612 00:57:02.930 ⇒ 00:57:05.110 Uttam Kumaran: Do it. Yeah, go for it. No stopping.
613 00:57:05.930 ⇒ 00:57:10.919 Scott_Harmon: I think Janice would probably be. I think my sense is, she is a little more available, and she’s just super
614 00:57:11.550 ⇒ 00:57:16.420 Scott_Harmon: super supportive of everything that’s going on that is more busy, a little bit harder to PIN down so
615 00:57:16.826 ⇒ 00:57:17.360 Scott_Harmon: I wouldn’t.
616 00:57:17.360 ⇒ 00:57:22.499 Miguel de Veyra: Should I? Should I? Should I email, Jeanette, direct Janice directly, or should I ask.
617 00:57:22.680 ⇒ 00:57:28.719 Uttam Kumaran: Just include everybody include me, Yvette Scott. And then the ABC email.

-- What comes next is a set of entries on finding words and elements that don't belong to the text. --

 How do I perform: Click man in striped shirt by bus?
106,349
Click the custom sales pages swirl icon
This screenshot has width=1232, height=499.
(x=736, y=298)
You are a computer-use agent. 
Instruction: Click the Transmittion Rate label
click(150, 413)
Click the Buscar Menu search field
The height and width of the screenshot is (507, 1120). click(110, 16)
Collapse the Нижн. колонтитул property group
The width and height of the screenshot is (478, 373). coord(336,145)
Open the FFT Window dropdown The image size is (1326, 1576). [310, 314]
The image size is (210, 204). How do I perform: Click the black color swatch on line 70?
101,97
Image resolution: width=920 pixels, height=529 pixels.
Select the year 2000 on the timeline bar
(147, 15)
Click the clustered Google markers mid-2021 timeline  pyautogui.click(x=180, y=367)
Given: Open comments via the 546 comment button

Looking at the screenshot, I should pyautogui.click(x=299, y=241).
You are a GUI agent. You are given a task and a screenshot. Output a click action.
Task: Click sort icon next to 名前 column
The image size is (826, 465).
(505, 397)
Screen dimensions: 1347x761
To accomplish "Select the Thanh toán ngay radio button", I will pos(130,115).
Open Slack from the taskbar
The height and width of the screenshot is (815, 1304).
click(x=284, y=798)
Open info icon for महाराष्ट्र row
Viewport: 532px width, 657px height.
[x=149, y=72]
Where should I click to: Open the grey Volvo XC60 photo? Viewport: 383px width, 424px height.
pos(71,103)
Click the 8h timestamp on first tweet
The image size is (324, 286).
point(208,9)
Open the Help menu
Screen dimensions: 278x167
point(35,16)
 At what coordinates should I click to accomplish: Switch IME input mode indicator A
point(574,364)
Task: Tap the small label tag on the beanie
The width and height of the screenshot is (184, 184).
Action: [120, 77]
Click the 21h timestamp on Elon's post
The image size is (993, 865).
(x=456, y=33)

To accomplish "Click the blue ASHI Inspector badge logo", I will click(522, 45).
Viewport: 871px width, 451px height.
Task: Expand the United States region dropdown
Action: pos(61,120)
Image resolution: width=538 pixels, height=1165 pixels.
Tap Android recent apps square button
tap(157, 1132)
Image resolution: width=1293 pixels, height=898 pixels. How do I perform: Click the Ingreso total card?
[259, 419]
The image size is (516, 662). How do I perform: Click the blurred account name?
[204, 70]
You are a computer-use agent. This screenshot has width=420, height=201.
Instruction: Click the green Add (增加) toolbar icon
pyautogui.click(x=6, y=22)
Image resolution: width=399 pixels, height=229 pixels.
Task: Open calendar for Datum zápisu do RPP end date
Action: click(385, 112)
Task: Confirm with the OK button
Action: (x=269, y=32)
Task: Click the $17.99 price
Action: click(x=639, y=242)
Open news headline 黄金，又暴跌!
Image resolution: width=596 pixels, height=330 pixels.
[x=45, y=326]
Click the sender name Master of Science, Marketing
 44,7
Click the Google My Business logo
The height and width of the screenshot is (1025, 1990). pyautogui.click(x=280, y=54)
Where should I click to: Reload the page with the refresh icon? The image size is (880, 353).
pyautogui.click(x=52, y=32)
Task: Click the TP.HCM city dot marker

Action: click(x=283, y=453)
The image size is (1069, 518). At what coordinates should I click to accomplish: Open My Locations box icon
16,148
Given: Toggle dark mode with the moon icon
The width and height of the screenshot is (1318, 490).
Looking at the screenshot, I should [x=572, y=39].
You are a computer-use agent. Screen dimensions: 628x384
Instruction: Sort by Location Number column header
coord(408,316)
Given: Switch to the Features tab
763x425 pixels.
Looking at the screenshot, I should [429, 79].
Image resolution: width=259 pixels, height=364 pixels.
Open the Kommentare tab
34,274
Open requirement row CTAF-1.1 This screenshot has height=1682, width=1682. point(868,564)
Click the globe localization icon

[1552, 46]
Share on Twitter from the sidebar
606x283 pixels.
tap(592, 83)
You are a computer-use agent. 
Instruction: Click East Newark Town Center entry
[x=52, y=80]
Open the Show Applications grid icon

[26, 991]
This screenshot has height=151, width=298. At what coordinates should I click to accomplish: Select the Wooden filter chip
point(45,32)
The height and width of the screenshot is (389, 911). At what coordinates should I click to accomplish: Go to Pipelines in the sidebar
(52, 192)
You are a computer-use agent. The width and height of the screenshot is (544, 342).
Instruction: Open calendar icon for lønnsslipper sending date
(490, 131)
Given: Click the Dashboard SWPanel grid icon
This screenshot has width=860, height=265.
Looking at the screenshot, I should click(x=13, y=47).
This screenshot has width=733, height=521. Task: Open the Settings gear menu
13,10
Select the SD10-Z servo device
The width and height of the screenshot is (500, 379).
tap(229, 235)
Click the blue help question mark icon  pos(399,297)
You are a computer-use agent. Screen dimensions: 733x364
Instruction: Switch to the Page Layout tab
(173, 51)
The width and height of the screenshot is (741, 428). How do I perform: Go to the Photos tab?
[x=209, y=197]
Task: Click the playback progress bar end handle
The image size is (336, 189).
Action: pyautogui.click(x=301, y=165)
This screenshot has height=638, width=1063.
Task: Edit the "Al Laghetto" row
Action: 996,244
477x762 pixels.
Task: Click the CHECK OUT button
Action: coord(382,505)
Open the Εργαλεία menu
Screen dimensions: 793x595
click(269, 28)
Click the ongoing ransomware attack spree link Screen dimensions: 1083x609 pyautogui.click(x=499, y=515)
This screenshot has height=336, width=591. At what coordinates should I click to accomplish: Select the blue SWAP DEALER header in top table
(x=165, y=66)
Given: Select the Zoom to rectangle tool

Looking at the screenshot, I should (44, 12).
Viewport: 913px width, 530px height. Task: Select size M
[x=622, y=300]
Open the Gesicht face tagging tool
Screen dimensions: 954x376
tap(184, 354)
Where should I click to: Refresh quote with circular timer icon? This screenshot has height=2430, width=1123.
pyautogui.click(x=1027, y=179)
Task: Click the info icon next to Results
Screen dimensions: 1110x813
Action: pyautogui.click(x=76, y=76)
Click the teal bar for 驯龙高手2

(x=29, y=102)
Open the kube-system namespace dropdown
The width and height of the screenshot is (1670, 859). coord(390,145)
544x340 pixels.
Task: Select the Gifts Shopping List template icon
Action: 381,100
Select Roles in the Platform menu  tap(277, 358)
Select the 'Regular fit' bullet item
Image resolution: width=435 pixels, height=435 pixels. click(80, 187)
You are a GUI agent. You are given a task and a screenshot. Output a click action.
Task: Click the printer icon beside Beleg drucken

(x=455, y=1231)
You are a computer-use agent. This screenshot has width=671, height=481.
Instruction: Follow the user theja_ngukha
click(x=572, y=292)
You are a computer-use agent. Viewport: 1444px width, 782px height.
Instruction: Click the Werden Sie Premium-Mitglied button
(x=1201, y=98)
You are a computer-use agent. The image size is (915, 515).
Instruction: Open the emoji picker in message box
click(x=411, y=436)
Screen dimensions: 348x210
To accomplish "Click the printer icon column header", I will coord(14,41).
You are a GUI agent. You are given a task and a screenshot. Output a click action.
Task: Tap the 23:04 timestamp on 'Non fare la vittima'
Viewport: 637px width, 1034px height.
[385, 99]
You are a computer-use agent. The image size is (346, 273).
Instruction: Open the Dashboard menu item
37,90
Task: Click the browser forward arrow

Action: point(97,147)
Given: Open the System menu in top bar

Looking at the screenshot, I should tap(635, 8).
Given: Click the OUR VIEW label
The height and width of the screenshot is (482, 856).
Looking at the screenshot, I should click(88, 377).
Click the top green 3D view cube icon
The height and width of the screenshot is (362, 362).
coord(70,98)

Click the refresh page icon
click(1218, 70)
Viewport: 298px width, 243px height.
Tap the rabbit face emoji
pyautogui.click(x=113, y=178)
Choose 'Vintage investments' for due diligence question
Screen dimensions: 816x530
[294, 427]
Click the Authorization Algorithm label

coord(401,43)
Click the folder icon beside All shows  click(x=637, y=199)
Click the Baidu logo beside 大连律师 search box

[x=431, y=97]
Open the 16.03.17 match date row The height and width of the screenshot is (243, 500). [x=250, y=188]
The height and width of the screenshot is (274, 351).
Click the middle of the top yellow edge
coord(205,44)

618 00:57:29.430 ⇒ 00:57:31.789 Uttam Kumaran: yeah. And then just just see if you can.
619 00:57:31.930 ⇒ 00:57:35.239 Uttam Kumaran: Yeah, just try to just try to, don’t, I would say
620 00:57:35.700 ⇒ 00:57:41.989 Uttam Kumaran: at Max, just email everybody. I think they’re totally fine with getting bombarded. I don’t think they really had a concern. We’re not.
621 00:57:41.990 ⇒ 00:57:43.229 Miguel de Veyra: Okay. Okay. Sure. Sure.
622 00:57:44.540 ⇒ 00:57:45.410 Miguel de Veyra: Okay.
623 00:57:46.990 ⇒ 00:57:48.160 Uttam Kumaran: Okay. Awesome.
624 00:57:48.160 ⇒ 00:57:48.850 Miguel de Veyra: There we go!
625 00:57:50.130 ⇒ 00:57:50.780 Scott_Harmon: Yeah, it’s great.
626 00:57:50.780 ⇒ 00:57:51.330 Scott_Harmon: Well, great.
627 00:57:51.330 ⇒ 00:57:52.120 Scott_Harmon: Good job. Good.
628 00:57:52.300 ⇒ 00:57:54.650 Uttam Kumaran: I’ll try to make sure in in our brain force.
629 00:57:55.550 ⇒ 00:58:01.100 Uttam Kumaran: Google. You can see the chat it’s in ours. But I’ll make sure that you can see it there as well, and you can play around.
630 00:58:01.670 ⇒ 00:58:05.660 Scott_Harmon: Okay, okay, guys, thanks. A lot. Good stuff.
631 00:58:05.660 ⇒ 00:58:06.319 Miguel de Veyra: Thanks, Evan.
632 00:58:06.710 ⇒ 00:58:08.520 Uttam Kumaran: Talk soon bye.